__PASSAGE FOR REVIEW__.
=== Begin Enclosure ===

Attempts to contact Scott and Karen Banks through their attorneys for comment were unsuccessful.

The couple's history with Meauli became public at a 1st District Court trial in February over whether they or another couple should get custody of a 4-year-old girl from China. The Bankses, who already had eight children - two biological, three adopted from Romania and three adopted from Russia - wanted to add the child to their family.

But Curry and Mary Frances Kirkpatrick, of Overland Park, Kan., say they arranged to adopt the child through Focus on Children, an agency operated by the Bankses. They say they placed her temporarily with the couple when they needed respite care. The Bankses claim the Kirkpatricks abandoned her.

Lawyer Steve Kuhnhausen, who represents the Kirkpatricks, argued the Bankses' history with their adopted children - including Meauli and her brother - made them unsuitable parents.

Meauli and her brother, named Auriel and Ethan Banks by the Bankses, were sent to American Samoa in 2000, Kuhnhausen said. Then, two years later, the other Romanian child the Bankses adopted, who has cerebral palsy and is now 17, was placed in a care facility in Orem.

Scott Banks testified that the boy had become too big for Karen to lift and help with daily living activities. He said Auriel and Ethan had severe behavioral problems, including being abusive toward their siblings.

At the time, the family was living in Wyoming and there were few services available to help them with their specific problems, Banks said. Neither Ethan nor Auriel bonded with him and his wife as they got older, he said.

"We were naive thinking that love would take care of all problems," Banks said.

He testified he and his wife sent them to American Samoa and agreed to pay a friend $500 a month until they reached adulthood.

Karen Banks, who found the three Romanian orphans, testified she has not seen or spoken to Auriel and Ethan since they left because she didn't want to interfere with them bonding with their new family.

"They didn't have an attachment to me," she said. "They would have walked away with anyone."

Judge Stanton Taylor granted custody of the Chinese child to the Bankses but delayed allowing the couple to adopt the girl until the criminal charges against them are resolved. The Kirkpatricks have appealed that custody decision to the Utah Court of Appeals.

=== End Enclosure ===

__RECORDS__.

=== Begin Enclosure ===

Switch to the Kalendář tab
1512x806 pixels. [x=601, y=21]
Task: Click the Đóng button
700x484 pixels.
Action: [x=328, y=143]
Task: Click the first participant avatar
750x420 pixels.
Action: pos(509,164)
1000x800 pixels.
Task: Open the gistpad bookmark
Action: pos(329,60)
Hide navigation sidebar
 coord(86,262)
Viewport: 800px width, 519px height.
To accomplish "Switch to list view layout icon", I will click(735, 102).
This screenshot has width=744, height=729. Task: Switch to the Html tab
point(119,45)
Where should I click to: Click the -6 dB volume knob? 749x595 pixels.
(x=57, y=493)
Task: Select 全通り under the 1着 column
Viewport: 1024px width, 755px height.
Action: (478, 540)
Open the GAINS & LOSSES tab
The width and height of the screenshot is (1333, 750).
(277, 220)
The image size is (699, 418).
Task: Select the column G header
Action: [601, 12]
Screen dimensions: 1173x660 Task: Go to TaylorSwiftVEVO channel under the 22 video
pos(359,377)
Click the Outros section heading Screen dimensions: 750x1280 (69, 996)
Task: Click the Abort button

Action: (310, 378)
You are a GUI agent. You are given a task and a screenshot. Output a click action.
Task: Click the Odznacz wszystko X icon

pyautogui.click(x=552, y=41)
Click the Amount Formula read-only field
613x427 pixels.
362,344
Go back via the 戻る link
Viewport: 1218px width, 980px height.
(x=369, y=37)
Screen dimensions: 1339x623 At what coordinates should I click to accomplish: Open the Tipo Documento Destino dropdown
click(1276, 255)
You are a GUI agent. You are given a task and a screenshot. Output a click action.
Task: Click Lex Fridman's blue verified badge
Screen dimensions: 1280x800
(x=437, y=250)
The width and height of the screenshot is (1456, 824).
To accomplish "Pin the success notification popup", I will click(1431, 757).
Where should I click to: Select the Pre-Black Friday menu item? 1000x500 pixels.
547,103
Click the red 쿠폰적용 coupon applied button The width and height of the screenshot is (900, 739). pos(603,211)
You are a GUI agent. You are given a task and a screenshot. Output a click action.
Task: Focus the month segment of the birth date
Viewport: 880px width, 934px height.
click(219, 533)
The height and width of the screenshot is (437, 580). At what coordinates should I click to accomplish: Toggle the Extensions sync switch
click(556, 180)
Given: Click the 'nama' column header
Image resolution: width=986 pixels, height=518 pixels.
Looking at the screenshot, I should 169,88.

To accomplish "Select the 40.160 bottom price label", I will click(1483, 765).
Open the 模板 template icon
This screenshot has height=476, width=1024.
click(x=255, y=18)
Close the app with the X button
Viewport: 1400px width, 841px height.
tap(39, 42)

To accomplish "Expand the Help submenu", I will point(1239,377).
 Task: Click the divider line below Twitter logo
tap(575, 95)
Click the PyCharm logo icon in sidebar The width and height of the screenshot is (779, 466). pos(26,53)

=== End Enclosure ===

__ASSIGNED TASK 1__. Quote the news report on the Bankses' custody case, beginning at the words that contain "But Curry and" and stopping after "them unsuitable parents.".
__ASSIGNED TASK 2__. Continue the news report on the Bankses' custody case from the point where it stops.

__EXERCISE OUTPUT 1__.
But Curry and Mary Frances Kirkpatrick, of Overland Park, Kan., say they arranged to adopt the child through Focus on Children, an agency operated by the Bankses. They say they placed her temporarily with the couple when they needed respite care. The Bankses claim the Kirkpatricks abandoned her.

Lawyer Steve Kuhnhausen, who represents the Kirkpatricks, argued the Bankses' history with their adopted children - including Meauli and her brother - made them unsuitable parents.

__EXERCISE OUTPUT 2__.
Cathy Cevering, a North Logan visitation supervisor who learned about Auriel and Ethan through the 1st District case, tracked down the two through an online search. She has spent months trying to obtain their records for them but so far has been unable to find anything, including a record of Auriel and Ethan's entry into the United States or adoption papers, she said.

Meauli said Scott Banks recently e-mailed her a Social Security number but she has never received the card itself. She and Cevering have been unable to confirm that the number is really hers.

Meauli said she loves her American Samoan family and claims the Bankses "never really showed real compassion towards us." She and Ethan, who were born to different parents but whose adoption made them siblings, are close, "like PB&J," she said.

Despite living in the Samoan culture for years, Meauli is a typical American teen in many ways. She has a blog, loves Harry Potter and likes hanging out with friends. With excellent grades, she's ready to take the next step in her life.

"I want to be a vet when I grow up," she said. "I love animals so much."

pmanson@sltrib.com

Couple indicted in Samoan adoption case

A federal grand jury issued an indictment in 2007 charging Focus on Children agency operators Karen and Scott Banks and five agency employees with fraud and immigration violations. The indictment alleges the defendants tricked Samoan birth parents into putting their children up for adoption. The defendants have denied the allegations and are free pending trial.

Salvation Meauli, who now lives in American Samoa, says her adoptive parents in Utah refused to give the documents she and her brother need to prove their identities.